What you will do: Find every line in the entries below that contains the string "Open", matching case exactly, and copy each of those lines in full.

Raw records:
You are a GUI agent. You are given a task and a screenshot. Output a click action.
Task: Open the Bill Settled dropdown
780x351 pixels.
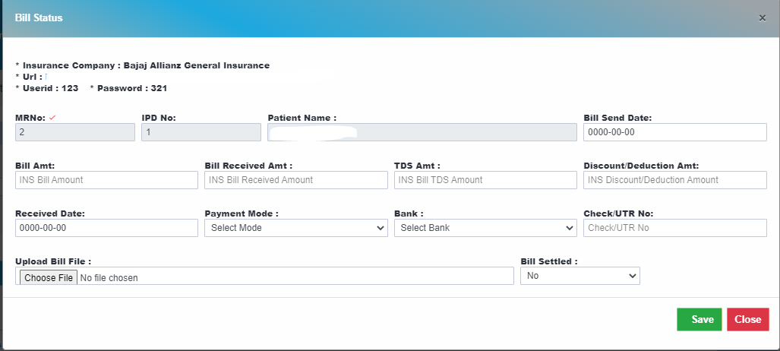(x=580, y=275)
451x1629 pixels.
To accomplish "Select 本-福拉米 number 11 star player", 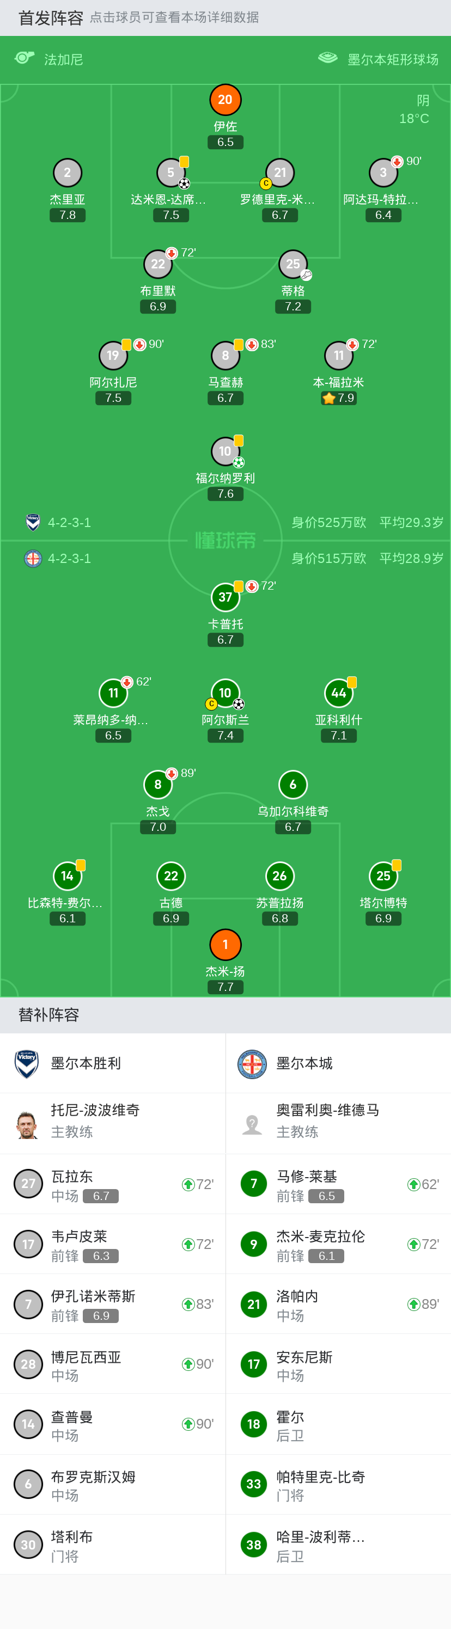I will (x=338, y=355).
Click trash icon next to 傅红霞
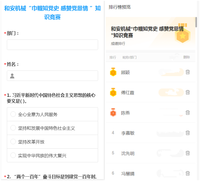 click(188, 92)
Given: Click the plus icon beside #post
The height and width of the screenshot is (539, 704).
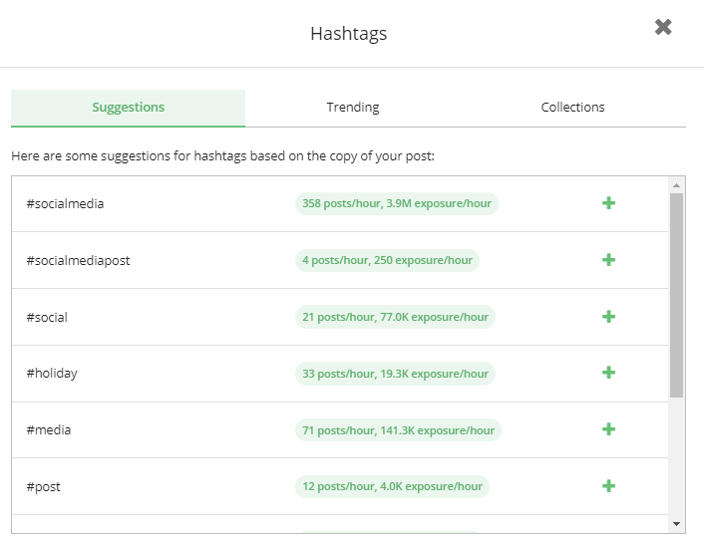Looking at the screenshot, I should click(x=608, y=486).
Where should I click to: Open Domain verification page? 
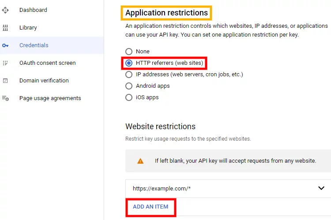44,81
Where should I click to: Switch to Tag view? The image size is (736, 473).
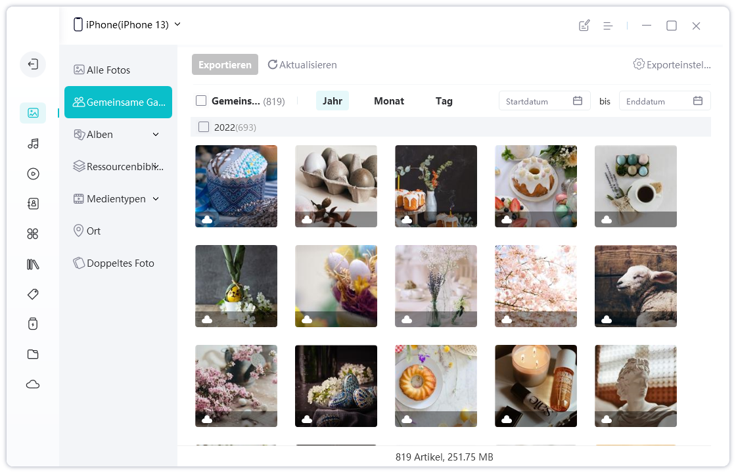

Exercise result:
Task: Open the Bill Settled dropdown
Where should I click to: Open Domain verification page? 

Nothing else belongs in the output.